The state of Haryana has a population of 21,082,989 persons as per Census (2001). It has 11,327, 658 males and 9,755,331 females as its citizens. The population density of the state is 477 persons per square kilometre. Its Capital is Chandigarh. The Punjab and Haryana High Court (at Chandigarh) has the Jurisdiction over the entire state. There are 21 districts in the state. The information and data about the same can be read in the chapter on Districts in this book.

There are 51 sub-divisions, 71 tehsils, 44 sub-tehsils, 119 blocks and 6,955 villages in the state. The state legislature is unicameral; there is no Legislative Council operating in the state. The strength of Legislative Assembly is 90.


The Union Territory of Chandigarh is the Joint Capital of Punjab and Haryana. The Governor of Haryana lives in Haryana Raj Bhawan. The Secretariat of the state of Haryana is located close to the Raj Bhawan. The office of the Chief Minister as well as those of other ministers is located in the Raj Bhawan. Close to the Secretariat, the Vidhan Sabha and the High Court have been located to ensure smooth administration of the state.

In order to manage the state in an effective manner, the same has been divided into divisions or zones refer map shown below. The administrative officer of the division is the Commissioner. The administrative officer of the district is the Deputy Commissioner. He is responsible for the actual administration of his district. He also ensures peace, law and order in his district.

The police Commissioner and other officials of the district assist the Deputy Commissioner. Collection of land revenue of each district is the responsibility of the Deputy Commissioner. In this task, the patwari kanungo, tehsildar and sub-divisional officer, of the district give him all types of assistance and support.

The Deputy Commissioner also provides relief measures of all types to the resident on his district at the time of deluge, drought, famine etc. He also ensures that elections are held in a fair manner in his district. He also directs his juniors in respect of various tasks related to development that may be going on in his district.


There are 51 sub-divisions in the entire state. The administrative officer of each sub-division is Sub-Divisional Magistrate (SDM). Panchayats look after the land disputes of their respective villages. Some disputes are sorted out in District Courts. The Sessions Judge or District Magistrate is the top-ranking official of the district. He ensures law and order in his district. The court cases related to revenue are sorted out by the Deputy Commissioner and SDM.

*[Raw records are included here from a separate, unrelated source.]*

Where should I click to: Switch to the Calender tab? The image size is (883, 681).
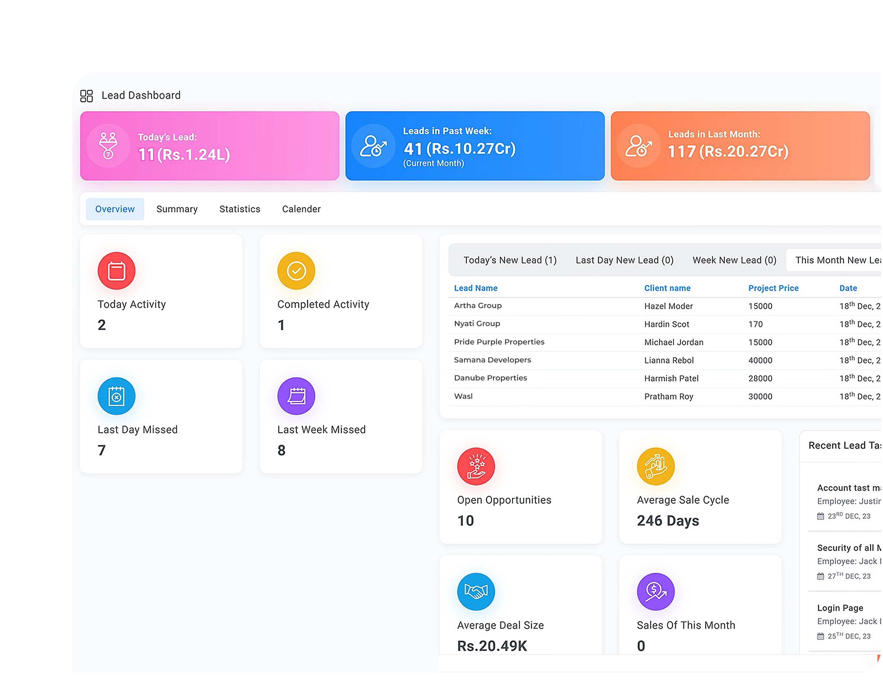pos(301,209)
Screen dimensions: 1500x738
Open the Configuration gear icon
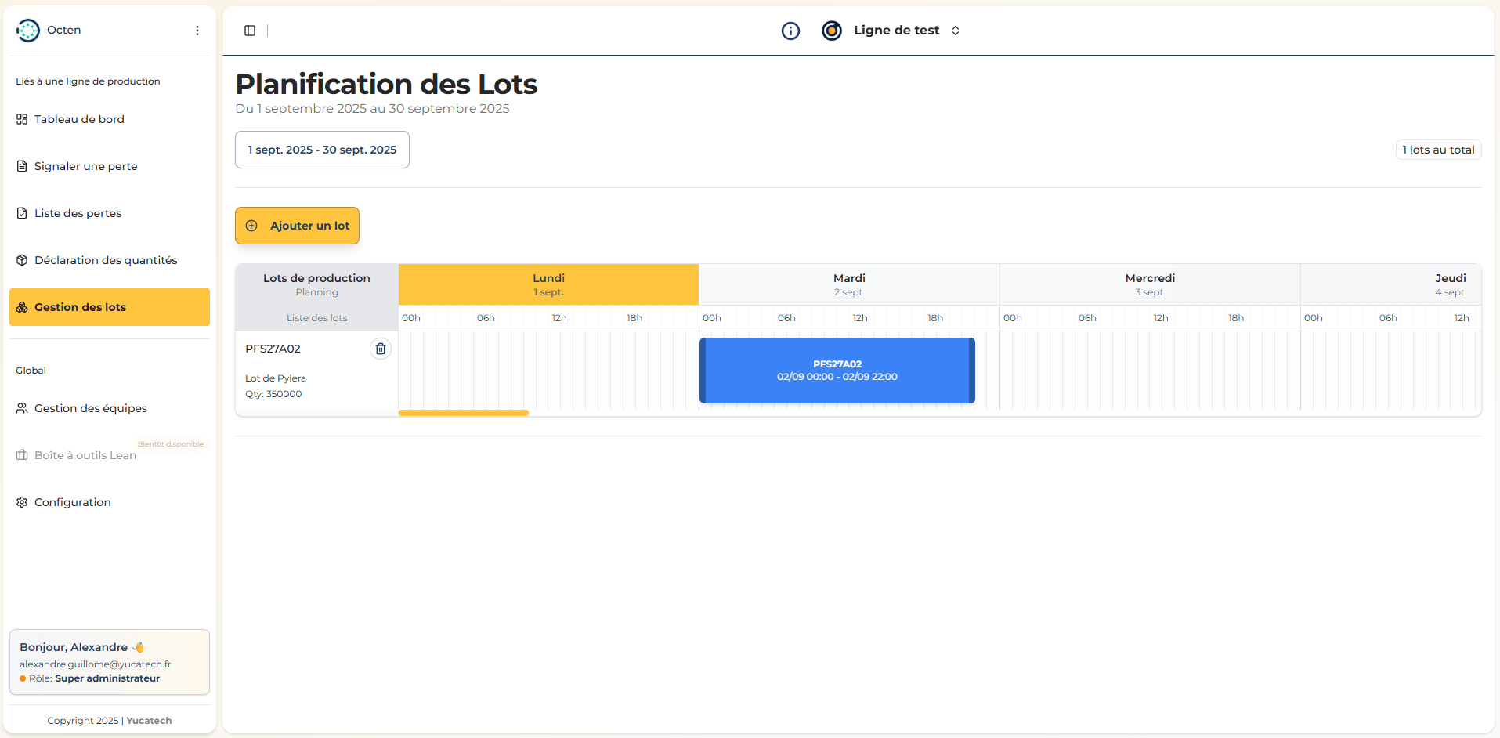(x=21, y=502)
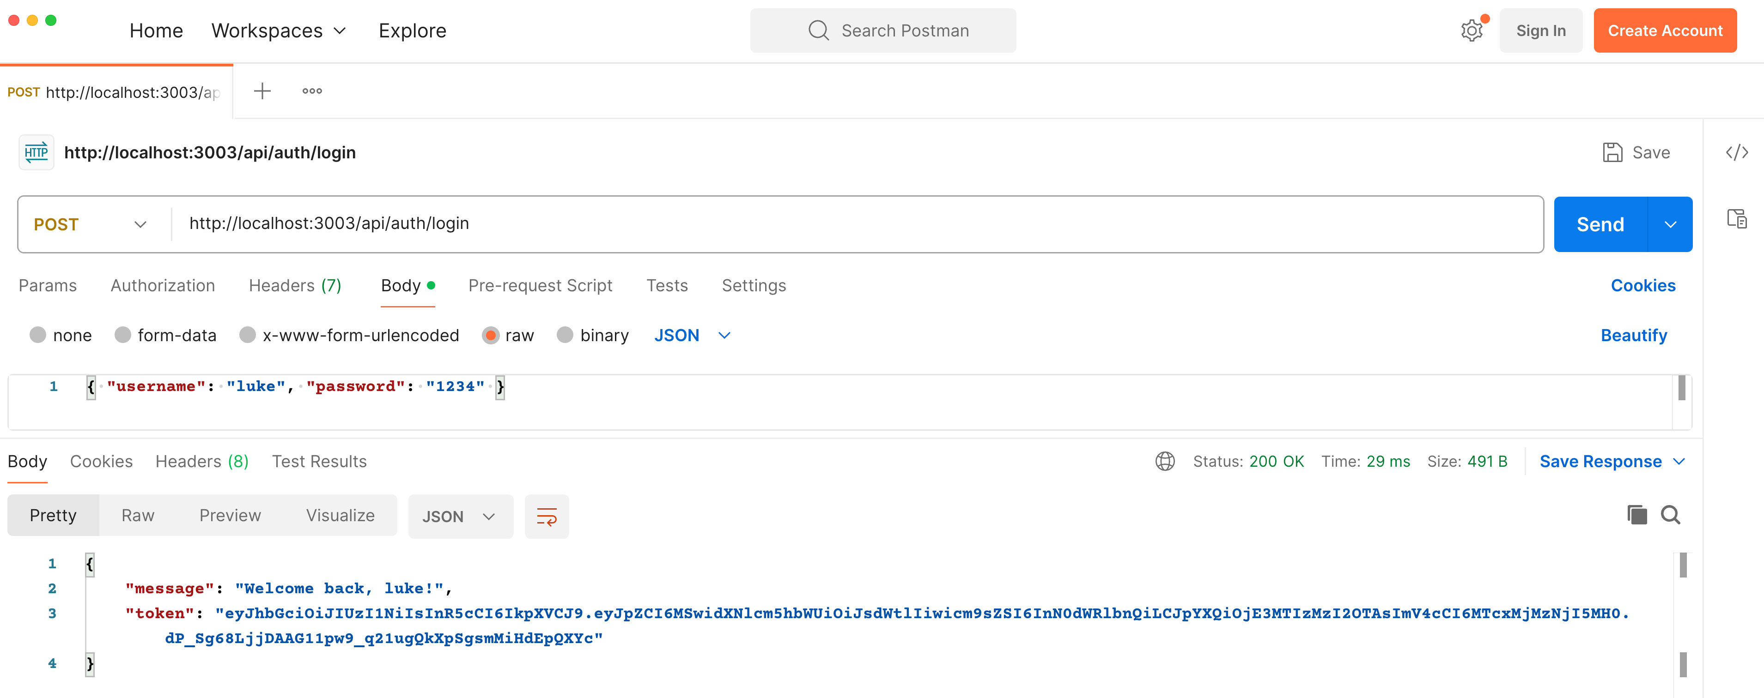Open a new request tab with plus
The width and height of the screenshot is (1764, 698).
tap(262, 91)
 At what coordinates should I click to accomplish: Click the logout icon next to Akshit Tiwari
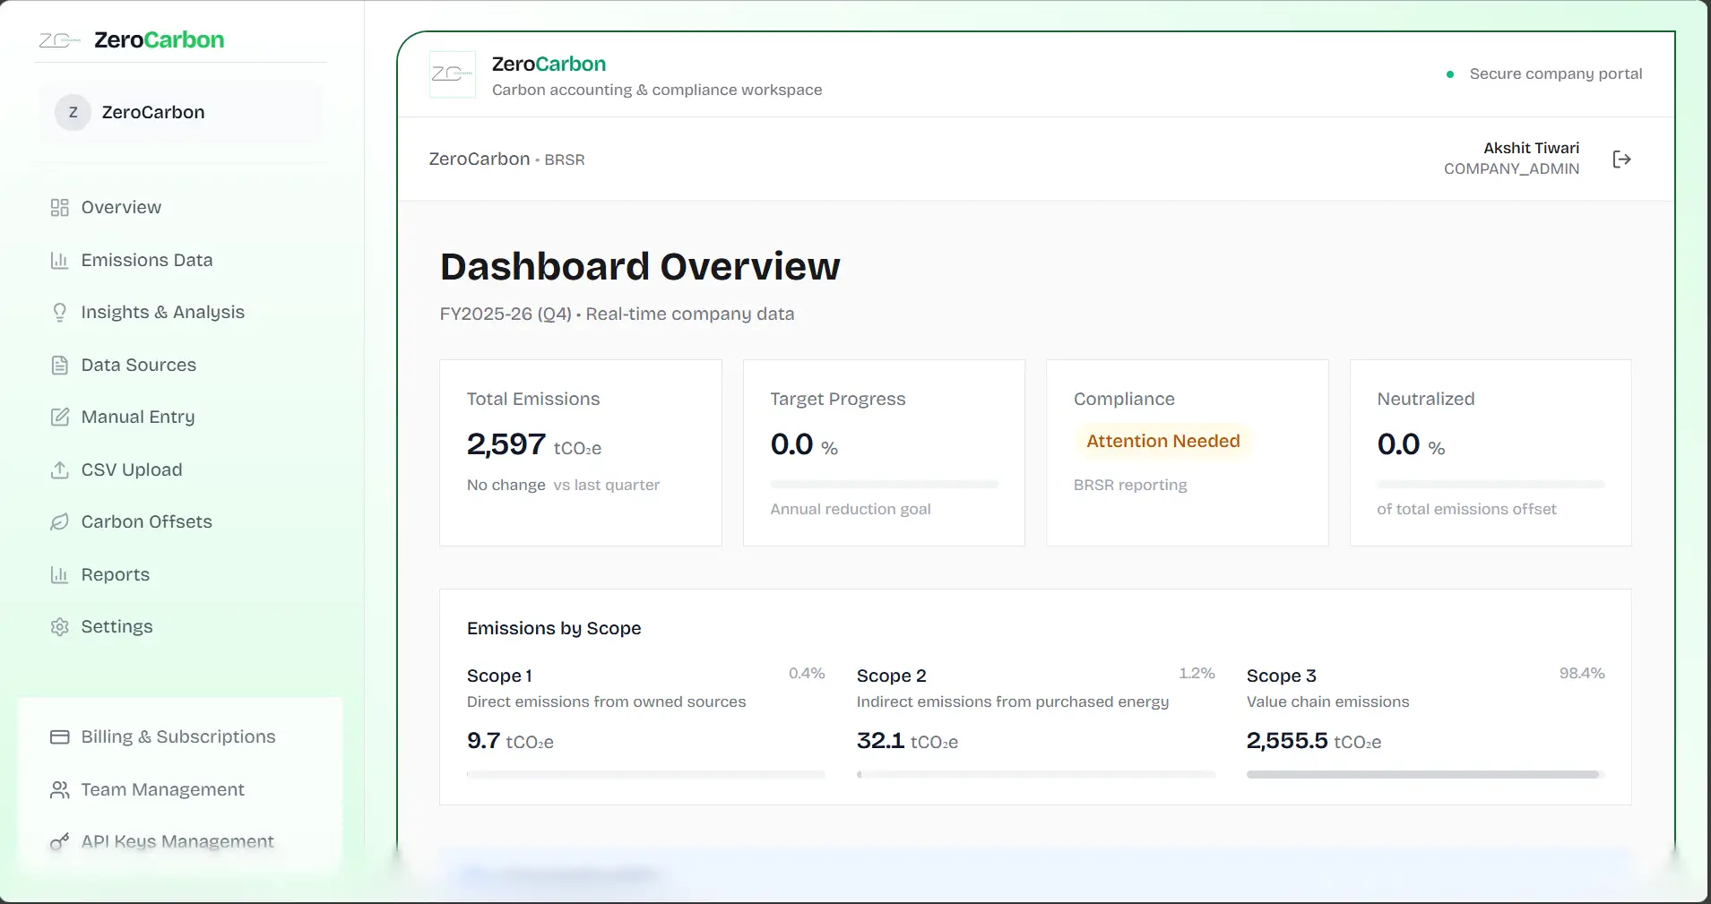[1621, 159]
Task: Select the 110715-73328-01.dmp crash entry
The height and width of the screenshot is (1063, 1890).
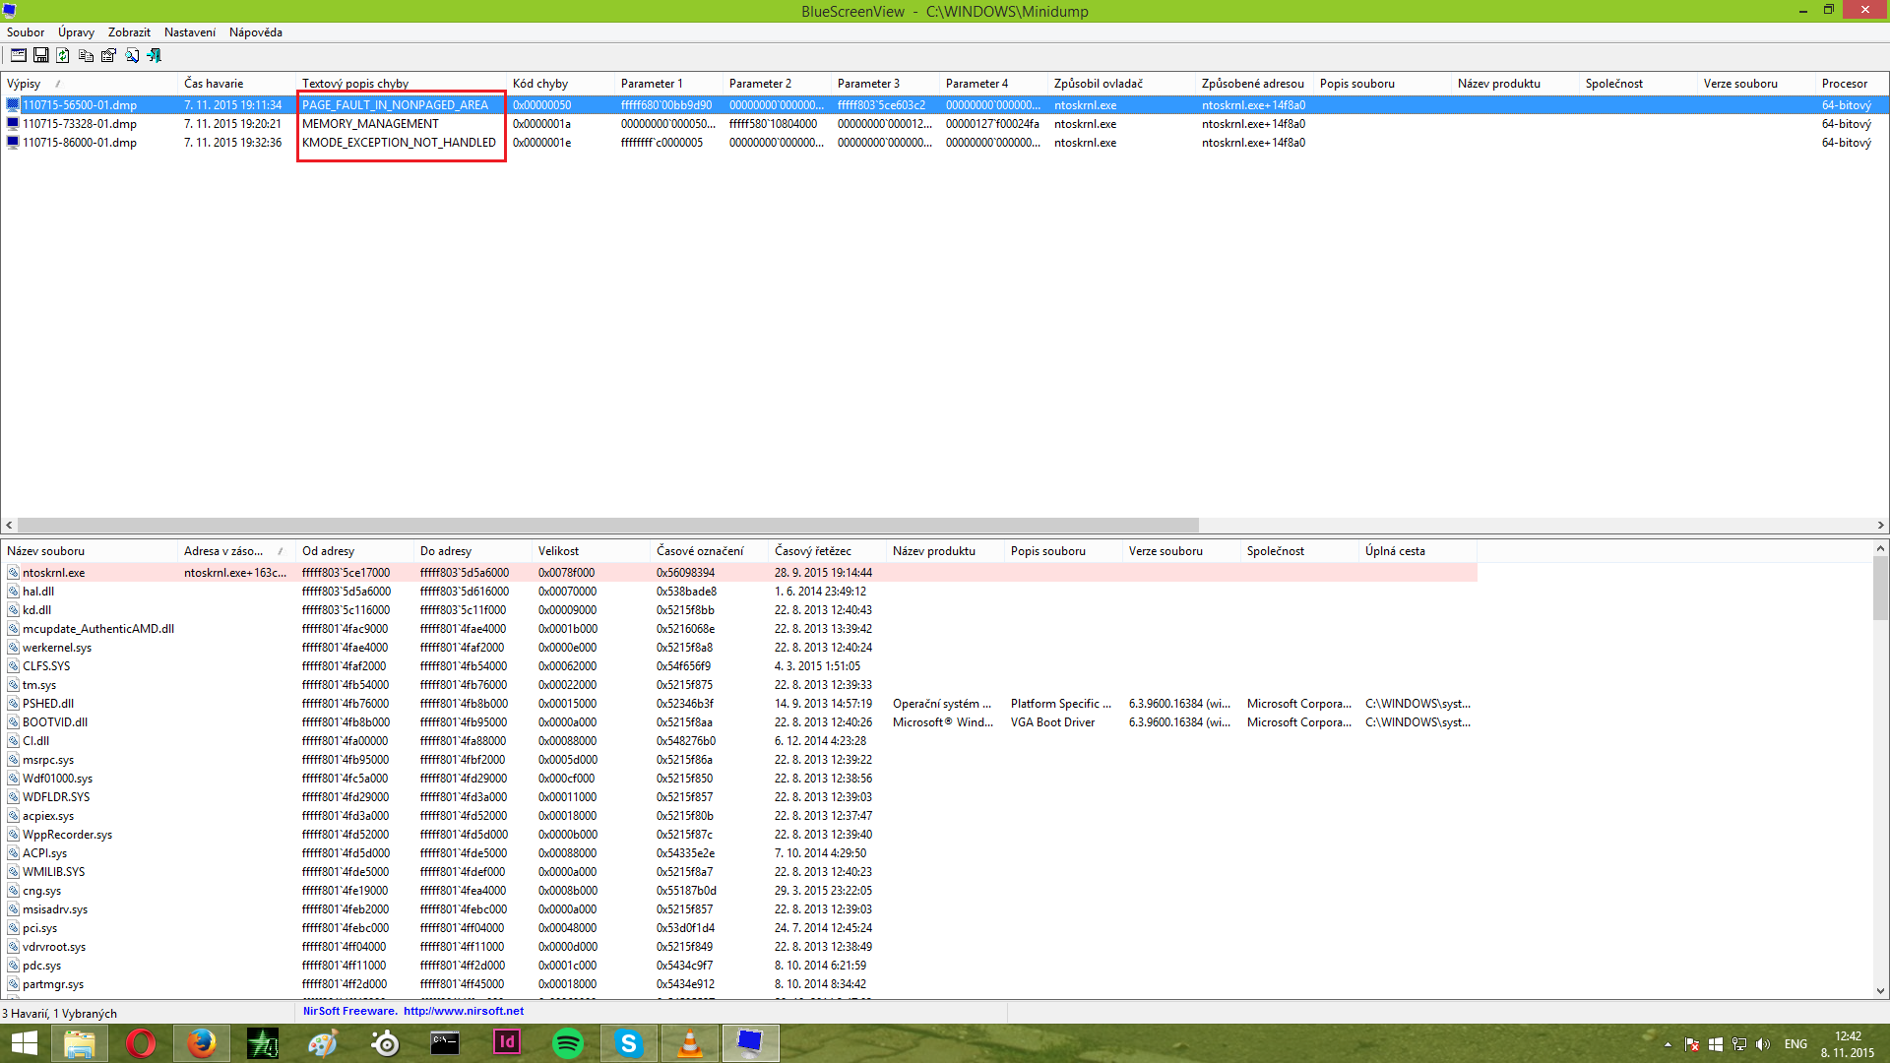Action: click(80, 124)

There are government hospitals or health centres in all the major cities and tehsils of the state. Besides, some villages also have primary health centres. There are primary, middle, high and senior secondary schools (run by the government) throughout the state.

The Block Education Officer and Sub-Divisional Education Officer look after these schools in their respective areas. All the schools in a district are looked after by a District Education Officer. This officer also works according to the instructions of the Deputy Commissioner.

Executive engineers have been appointed in the State to look after the vital public works like irrigation, road construction, building construction, electrical power, water supply etc. These executive engineers also give assistance and advice to the Deputy Commissioner of their district.


Besides the aforementioned officials, there are many other officials working in each district. They are district agriculture officer, district industry officer, district public relations officer, district welfare officer, district adult education officer, district forest and district Pisces (development) officer etc. These officers are engaged in the tasks of development in their respective districts. They also apprise their seniors about such tasks and their progress.